Today while wandering through Soho to spy upon cute geeks buying iPhones I happened upon my favorite New York street performer/salesperson, Peeler Man. If you suspect that you might ever need a vegetable peeler, you should wait til you encounter him.
I call it street theater, because make no mistake, Peeler Man, whose name is actually Joe Ades, is a notch or two beyond QVC hosts when it comes to impassioned conviction about the amazing versatility of the Star vegetable peeler. An older, well-dressed gentleman with wild, white hair, Ades can usually be seen on some busy sidewalk, crouched over plastic bins holding potatoes and carrots, bellowing in a British accent, a wad of bills clenched between latex-gloved, orange-stained fingertips. One’s first impression is that perhaps the guy has lost his mind, but then you stop and watch him do his thing, realize he’s serious, and eventually, appreciate the entertainment value.

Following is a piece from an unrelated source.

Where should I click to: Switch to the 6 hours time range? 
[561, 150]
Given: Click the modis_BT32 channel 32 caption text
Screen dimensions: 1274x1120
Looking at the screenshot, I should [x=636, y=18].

“NOW! I’LL SHOW YOU HOW IT WORKS! FIRST! YOU PEEL THE CARROT!” he shouts to a tentative-but-intrigued flock of tourists and shoppers standing only a few feet away. Peels pile up like magic beneath his fingers. “THEN! YOU SLICE THE CARROT!” he folds the paper-thin slices between his fingers, cuts some more, and easy as that, even, identical carrot shavings shoot from the peeler. He sells the Star peelers for $5 a pop, and says they’re made in Switzerland, and only available exclusively from him on the sidewalks of New York.
Apparently he was recently featured in Vanity Fair, and lives comfortably with his wife on the Upper West Side. If nothing else, he’s just another reason to love this town.